WASHINGTON, Aug. 5, 2015 /PRNewswire-USNewswire/ -- Growing health care costs, the phaseout of the Affordable Care Act's (ACA) transitional reinsurance program, and assumptions regarding the composition of the 2016 risk pool are among the major factors driving changes in health insurance premium rates for 2016, according to a new issue brief released today by the American Academy of Actuaries' Health Practice Council, "Drivers of 2016 Health Insurance Premium Changes." The paper focuses primarily on the individual market, but some factors that will particularly affect the small group market are highlighted as well.
"As states begin releasing information on 2016 premium rates and comparisons are made to 2015 rates, it's important to understand the factors underlying the changes," said Academy Senior Health Fellow Cori Uccello. "The Academy's new issue brief provides insights into the important trends and changes that will be incorporated into 2016 premiums and whether these contribute to upward or downward pressure on rates."

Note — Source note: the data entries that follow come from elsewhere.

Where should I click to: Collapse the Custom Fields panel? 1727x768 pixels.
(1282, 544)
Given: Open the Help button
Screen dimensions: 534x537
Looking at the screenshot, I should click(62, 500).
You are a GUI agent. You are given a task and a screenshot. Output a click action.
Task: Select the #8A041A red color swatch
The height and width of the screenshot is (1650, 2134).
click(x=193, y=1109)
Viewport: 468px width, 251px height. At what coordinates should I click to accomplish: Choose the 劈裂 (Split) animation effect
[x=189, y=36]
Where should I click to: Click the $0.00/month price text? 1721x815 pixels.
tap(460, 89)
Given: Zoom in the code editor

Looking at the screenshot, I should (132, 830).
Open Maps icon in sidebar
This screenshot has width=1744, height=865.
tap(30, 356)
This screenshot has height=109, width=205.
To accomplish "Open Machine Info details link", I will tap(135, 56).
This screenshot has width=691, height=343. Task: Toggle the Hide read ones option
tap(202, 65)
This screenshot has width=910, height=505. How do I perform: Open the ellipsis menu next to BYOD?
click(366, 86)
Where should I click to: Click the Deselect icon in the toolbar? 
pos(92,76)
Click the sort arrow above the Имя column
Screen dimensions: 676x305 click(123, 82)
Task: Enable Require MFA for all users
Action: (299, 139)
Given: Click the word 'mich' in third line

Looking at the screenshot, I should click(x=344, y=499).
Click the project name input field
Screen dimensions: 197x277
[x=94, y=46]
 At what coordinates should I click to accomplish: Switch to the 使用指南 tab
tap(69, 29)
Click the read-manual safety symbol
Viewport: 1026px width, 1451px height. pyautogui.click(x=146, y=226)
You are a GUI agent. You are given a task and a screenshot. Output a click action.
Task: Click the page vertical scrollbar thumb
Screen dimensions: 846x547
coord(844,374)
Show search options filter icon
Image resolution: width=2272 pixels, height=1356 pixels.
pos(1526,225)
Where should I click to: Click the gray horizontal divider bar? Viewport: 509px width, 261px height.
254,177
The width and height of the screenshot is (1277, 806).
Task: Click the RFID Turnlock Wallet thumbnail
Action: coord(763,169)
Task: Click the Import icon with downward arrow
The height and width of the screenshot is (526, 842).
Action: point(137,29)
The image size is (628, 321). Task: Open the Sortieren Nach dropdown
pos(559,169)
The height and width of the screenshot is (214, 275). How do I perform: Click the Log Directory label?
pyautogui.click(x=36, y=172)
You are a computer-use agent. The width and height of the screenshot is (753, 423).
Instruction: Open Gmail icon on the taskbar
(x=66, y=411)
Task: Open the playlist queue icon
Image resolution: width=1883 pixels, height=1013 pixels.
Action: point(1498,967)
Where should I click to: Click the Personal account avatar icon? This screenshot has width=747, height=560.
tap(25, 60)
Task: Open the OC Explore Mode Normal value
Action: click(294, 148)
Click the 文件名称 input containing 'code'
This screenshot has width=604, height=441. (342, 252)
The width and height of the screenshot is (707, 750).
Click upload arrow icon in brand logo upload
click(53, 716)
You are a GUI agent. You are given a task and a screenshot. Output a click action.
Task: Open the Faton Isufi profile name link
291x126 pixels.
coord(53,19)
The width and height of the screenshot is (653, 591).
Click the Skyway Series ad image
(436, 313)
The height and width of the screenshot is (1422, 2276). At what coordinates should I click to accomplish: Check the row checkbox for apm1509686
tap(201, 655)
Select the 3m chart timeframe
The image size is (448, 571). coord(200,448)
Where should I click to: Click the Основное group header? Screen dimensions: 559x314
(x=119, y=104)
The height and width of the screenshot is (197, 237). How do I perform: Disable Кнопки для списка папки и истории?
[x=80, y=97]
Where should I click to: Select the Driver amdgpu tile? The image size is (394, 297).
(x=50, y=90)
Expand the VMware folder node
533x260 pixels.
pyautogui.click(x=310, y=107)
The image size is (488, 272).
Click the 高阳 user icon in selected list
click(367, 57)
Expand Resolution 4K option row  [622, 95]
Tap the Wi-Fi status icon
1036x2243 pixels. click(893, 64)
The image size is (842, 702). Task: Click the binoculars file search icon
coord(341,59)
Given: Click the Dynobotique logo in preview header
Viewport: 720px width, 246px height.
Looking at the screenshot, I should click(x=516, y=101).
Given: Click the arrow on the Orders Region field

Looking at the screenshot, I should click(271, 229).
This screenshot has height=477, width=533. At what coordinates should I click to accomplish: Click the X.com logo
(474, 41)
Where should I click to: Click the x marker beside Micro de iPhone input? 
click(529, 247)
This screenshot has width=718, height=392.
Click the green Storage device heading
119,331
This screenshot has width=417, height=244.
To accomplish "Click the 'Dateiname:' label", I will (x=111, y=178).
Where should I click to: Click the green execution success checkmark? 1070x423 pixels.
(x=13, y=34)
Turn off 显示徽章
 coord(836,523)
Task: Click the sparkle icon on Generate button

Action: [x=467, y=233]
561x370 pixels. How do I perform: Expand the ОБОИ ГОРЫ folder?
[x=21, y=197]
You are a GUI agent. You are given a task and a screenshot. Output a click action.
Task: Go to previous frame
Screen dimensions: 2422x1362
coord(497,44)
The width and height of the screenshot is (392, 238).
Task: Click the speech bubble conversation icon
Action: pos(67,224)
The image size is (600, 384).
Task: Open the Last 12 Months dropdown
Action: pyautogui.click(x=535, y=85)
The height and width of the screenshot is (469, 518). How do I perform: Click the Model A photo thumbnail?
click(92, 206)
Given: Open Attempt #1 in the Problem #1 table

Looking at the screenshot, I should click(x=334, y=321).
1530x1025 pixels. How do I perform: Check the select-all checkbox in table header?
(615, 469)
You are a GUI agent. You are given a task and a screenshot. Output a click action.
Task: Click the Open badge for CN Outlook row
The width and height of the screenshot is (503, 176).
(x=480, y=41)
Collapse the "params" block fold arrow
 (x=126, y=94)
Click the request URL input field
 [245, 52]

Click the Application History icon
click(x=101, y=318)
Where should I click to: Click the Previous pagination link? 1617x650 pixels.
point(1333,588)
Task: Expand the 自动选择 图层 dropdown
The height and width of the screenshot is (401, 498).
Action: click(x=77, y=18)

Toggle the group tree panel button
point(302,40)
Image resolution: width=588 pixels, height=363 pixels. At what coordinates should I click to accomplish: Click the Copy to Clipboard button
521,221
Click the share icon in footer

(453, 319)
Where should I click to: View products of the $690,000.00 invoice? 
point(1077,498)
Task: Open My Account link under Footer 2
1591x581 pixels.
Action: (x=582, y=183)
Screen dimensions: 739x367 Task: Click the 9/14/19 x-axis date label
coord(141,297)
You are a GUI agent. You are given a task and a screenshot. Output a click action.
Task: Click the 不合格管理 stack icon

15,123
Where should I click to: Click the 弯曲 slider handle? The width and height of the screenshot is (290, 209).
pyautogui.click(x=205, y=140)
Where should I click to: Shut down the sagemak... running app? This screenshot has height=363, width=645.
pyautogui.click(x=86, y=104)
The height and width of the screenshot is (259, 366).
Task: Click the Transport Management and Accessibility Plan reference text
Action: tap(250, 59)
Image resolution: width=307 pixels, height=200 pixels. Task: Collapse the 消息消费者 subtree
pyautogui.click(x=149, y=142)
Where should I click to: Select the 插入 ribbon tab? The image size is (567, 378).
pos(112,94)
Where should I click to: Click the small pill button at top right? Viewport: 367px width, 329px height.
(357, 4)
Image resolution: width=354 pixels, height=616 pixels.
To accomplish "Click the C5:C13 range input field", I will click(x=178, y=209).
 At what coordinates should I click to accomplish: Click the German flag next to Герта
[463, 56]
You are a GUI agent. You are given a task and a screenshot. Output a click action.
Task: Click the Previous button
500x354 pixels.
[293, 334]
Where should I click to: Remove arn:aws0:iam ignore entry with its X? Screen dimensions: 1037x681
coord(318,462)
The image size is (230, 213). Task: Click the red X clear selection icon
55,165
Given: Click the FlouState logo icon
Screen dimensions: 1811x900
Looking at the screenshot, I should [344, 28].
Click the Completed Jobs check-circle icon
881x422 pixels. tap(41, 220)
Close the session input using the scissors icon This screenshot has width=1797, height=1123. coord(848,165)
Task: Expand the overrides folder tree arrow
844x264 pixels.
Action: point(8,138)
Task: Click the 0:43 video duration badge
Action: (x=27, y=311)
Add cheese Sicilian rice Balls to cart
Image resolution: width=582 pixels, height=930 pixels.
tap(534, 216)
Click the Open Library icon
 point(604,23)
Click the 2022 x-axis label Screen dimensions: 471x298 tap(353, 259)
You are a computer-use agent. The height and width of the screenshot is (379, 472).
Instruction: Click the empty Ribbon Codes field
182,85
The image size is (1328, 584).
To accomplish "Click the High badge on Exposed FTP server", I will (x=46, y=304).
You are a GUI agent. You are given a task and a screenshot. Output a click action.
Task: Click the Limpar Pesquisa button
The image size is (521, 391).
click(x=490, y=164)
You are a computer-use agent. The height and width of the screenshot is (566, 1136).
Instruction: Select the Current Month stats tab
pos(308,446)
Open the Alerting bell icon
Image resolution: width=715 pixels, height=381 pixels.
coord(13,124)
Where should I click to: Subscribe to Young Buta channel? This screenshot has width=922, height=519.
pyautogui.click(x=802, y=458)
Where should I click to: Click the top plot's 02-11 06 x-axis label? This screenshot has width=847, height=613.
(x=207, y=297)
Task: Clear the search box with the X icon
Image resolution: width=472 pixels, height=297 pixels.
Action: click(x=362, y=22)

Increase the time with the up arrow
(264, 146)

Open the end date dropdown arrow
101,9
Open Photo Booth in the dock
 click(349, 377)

The drivers of health insurance premium changes for 2016 include:
- Underlying growth in health care costs, including increased spending for medical services and prescription drugs, especially as more high-cost specialty prescription drugs come to market.
- The scheduled reduction in the ACA's temporary reinsurance program, which means less of an offset to insurers' costs of higher-cost enrollees.
- The incorporation of insurer experience regarding their 2014 and 2015 enrollee risk profiles into 2016 assumptions.
- The ACA provision expanding the small group market to include employers with 51-100 employees.
The issue brief details these and other drivers of premium changes, and can be viewed at www.actuary.org.
The American Academy of Actuaries is an 18,500+ member professional association whose mission is to serve the public and the U.S. actuarial profession. The Academy assists public policymakers on all levels by providing leadership, objective expertise, and actuarial advice on risk and financial security issues. The Academy also sets qualification, practice, and professionalism standards for actuaries in the United States.